So, the point of this rambling is that I have a certain amount of self-loathing at the moment, and I feel like I don't really deserve the money I get. I think that's what makes me vulnerable to situations like yesterday. I suspect it causes other problems too. E.g. there was an article in the Evening Standard recently, about single women looking for partners. The comment that struck me there was "They need to be interesting, passionate about their job". Makes sense, really - if I'm not happy with my life, then I can't expect other people to be desperately keen to be a part of it.

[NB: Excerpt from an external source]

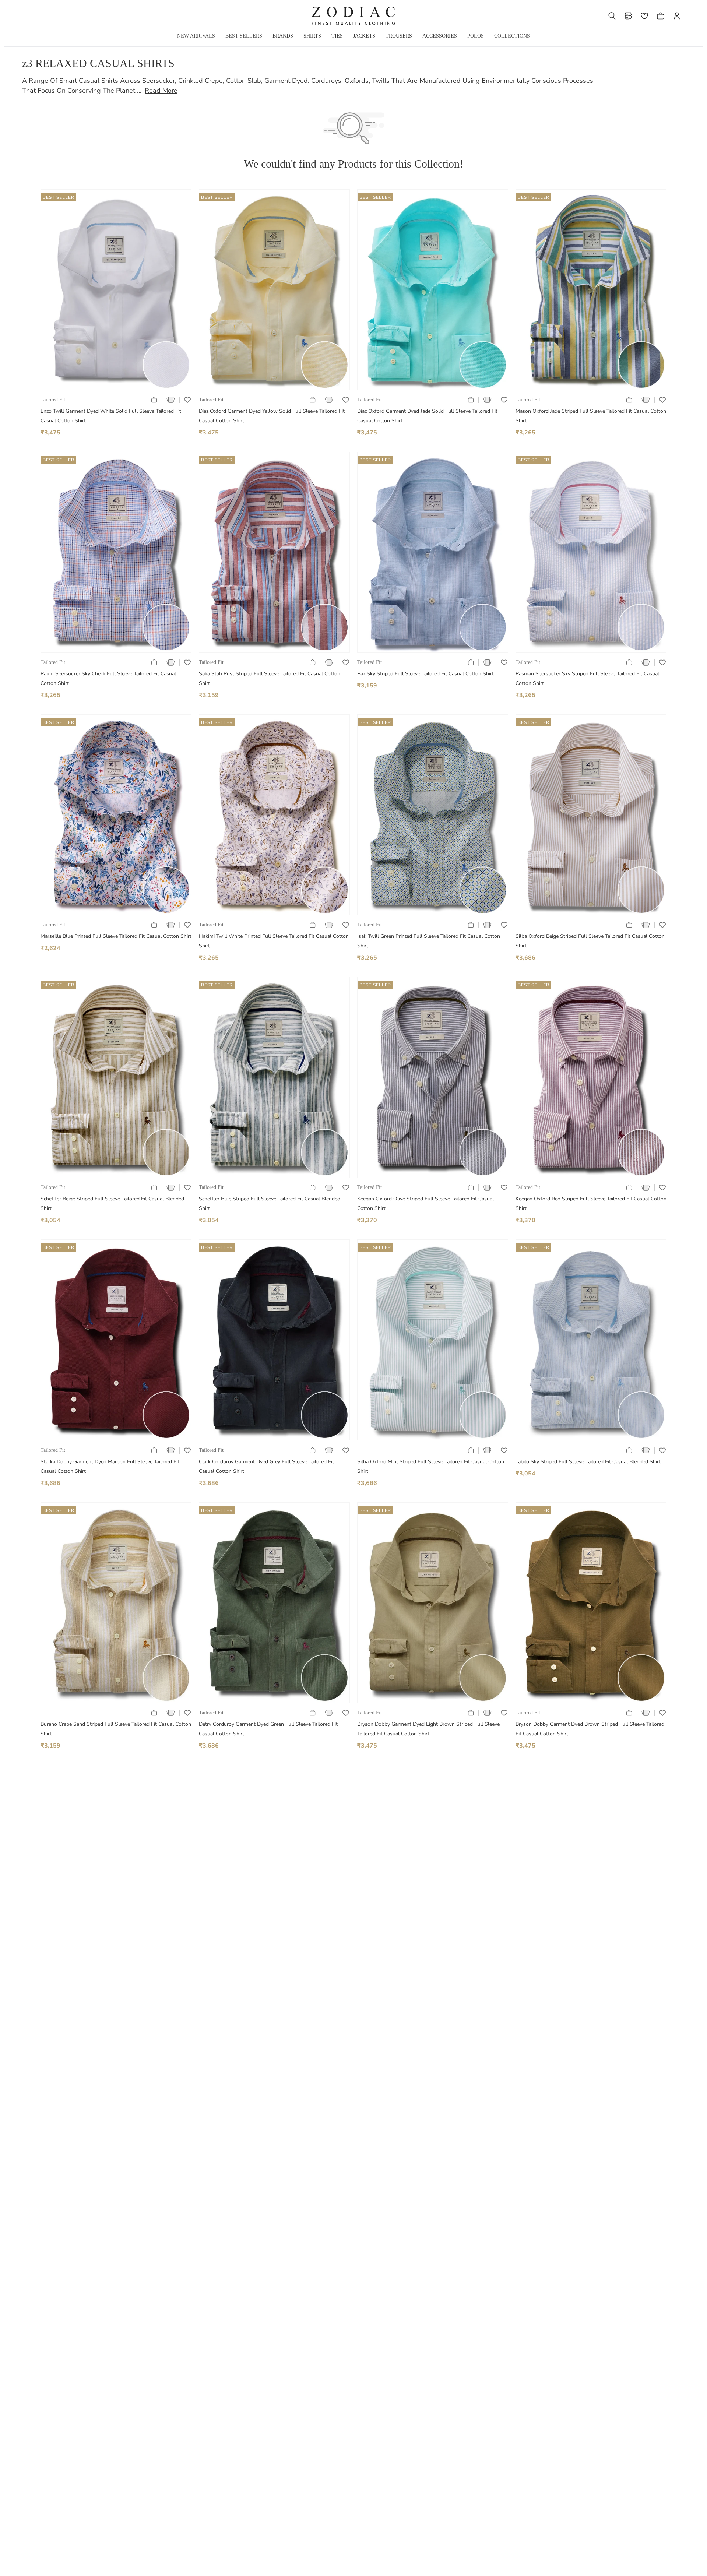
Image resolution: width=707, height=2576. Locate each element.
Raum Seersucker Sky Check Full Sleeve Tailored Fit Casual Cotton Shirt (108, 678)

Digressing slightly, I went off to Egypt a couple of years ago on a diving holiday (which I enjoyed). There was a bunch of us who hung out together there, and at one point we played snooker in the hotel. The other two lads there asked me whether I played, and I said that I used to (aside from there, the last time was probably when I was at school). One of them said "You used to play tennis, you used to play snooker - what do you do now?" And he had a point... That was one of the main reasons I went on that trip - I figured that I was spending my time saying "Well, things used to be good in the past, and they will be good again in the future", but the present was just passing me by, so I decided to do something interesting in the "here and now". The reason I mention this is that the same principle applies now.
So, I need to do something to get out of this rut. As it stands, looking six months down the line (i.e. October 2002), I don't know what I'll be doing, where I'll be living, or who I'll be living with. So, at least my options are open :) What I can say is that I will be doing something better than now - that's my pledge.